Training programs describe the effort to be undertaken by an athlete in the pursuance of training goals. The effort is usually quantified in terms of the volume of work to be done (the number of sets and reps) and the intensity of effort (described as a percentage of the athlete’s best). Training programs in Weightlifting written using percentages have a number of pitfalls of which athletes and coaches should be aware, and there are also anomalies in describing the workload in terms of sets and reps.
|Power Snatch||80%||4 x 3|
|Jerk from Racks||80%||4 x 2|
|Romanian Deadlifts||80%||3 x 5|
|Back Squat||95%||4 x 3|
|Press b Neck||40%||5 x 5|
In the above example, there is plenty of scope for error in interpreting the program. For the Power Snatch, is the 80% intensity rating worked off the athlete’s best Snatch or their best Power Snatch or even what the athlete assumes might be their current capability in the Snatch? Some athletes, unwisely, even work off a target weight that they hope to achieve in the next competition.
Furthermore, for the Back Squat, is the 95% worked off the athlete’s best Back Squat. Well, if it is then it would be a nightmare squat session!
Percentages are useful for coaches as one program can be issued to a number of athletes who can then set limit weights according to their own personal bests. If a program is written so that kilograms instead of percentages are used to describe intensity, then the coach must prepare an individual program for each athlete as one athlete’s targets weights will not suit another athlete. In reality, the creation of unique programs for each individual is an excellent practise but this is really only achievable if a coach has very few athletes or carries out the coaching task on a professional full-time basis.
The use of percentages has a number of issues as described above and therefore in writing a program, it is important to make clear the basis on which percentages are worked. The system favoured by the author of this article is that percentages relate either to the athlete’s best Snatch or their best Clean & Jerk. Using percentages in this way solves some anomalies but creates others, and there is no perfect system. One important issued solved is that using percentages of best Snatch or best Clean & Jerk reduces the tendency of athletes to have entrenched weaknesses or overspend effort in exercises where they are already strong. For example, athletes should be able to squat with 110% of the best clean & jerk for 3 reps reasonably comfortably. Knowing this relationship helps the athlete to judge whether they should expend more effort on squats or not. It also enables athletes to compare their efforts with one another.
On the other hand, if an athlete is programmed to squat 90% of their best squat, and they happen to be exceptionally strong in the squat then performing 90% for sets of 3 reps might be far in excess of what is actually needed. In the short term, the athlete’s time and energy might be better spent on other exercises, especially those that improve technique as strength may not be the athlete’s issue.

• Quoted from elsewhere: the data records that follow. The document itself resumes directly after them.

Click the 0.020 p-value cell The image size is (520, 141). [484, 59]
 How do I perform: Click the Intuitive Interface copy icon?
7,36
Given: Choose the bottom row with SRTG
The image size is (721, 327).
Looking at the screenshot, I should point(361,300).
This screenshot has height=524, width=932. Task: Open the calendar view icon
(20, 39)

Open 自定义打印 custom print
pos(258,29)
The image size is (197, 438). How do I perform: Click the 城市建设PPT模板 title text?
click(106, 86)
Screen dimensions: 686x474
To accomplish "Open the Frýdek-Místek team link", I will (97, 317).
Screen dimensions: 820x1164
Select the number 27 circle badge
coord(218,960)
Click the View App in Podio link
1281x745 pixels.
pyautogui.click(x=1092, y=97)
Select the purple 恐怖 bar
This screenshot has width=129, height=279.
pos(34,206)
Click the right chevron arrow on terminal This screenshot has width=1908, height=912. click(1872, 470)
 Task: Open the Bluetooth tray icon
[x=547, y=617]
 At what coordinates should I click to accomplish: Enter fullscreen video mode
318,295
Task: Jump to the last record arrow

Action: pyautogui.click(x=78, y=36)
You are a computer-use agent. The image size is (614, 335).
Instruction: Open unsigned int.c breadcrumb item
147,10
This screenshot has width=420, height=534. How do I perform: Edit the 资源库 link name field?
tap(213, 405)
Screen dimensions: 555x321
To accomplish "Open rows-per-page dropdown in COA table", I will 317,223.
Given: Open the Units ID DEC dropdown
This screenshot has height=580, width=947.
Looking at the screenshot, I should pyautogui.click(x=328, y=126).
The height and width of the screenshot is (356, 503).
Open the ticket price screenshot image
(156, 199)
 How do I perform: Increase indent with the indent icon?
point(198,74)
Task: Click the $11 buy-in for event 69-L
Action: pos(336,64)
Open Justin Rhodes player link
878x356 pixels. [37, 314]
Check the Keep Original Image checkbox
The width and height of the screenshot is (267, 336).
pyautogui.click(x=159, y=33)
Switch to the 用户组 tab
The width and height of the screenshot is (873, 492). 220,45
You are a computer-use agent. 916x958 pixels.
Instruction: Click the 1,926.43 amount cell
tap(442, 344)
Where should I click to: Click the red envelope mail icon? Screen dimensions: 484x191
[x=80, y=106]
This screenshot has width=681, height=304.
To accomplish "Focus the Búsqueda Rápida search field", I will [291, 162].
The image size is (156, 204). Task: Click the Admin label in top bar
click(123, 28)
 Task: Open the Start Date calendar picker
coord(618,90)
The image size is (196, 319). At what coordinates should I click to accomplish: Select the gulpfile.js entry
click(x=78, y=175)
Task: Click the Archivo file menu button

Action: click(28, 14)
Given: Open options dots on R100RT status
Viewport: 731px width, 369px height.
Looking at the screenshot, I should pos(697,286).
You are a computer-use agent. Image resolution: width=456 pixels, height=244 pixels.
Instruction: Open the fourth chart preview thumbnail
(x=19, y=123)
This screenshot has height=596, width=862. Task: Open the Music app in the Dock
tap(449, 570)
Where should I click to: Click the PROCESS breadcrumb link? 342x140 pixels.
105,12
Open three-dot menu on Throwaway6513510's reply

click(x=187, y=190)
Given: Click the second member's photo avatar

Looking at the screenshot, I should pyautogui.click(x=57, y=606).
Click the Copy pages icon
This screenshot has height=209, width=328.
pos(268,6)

It is possible therefore to relate all exercises, in percentage terms, to best Snatch or best Clean & Jerk. Using this system, however, means that the coach can no longer use just one percentage to describe the overall training session intensity. Instead the coach must provide information to athlete as to how percentages are worked out for each exercise. In the above example, Power Snatch percentage can be worked out as a percentage of best Snatch, but the other exercises (Jerk from Racks, Romanian Deadlifts, Back Squats and Press Behind Neck) would be worked off the athlete’s best Clean & Jerk.
Complicated, yes, but quite achievable after instructions are given.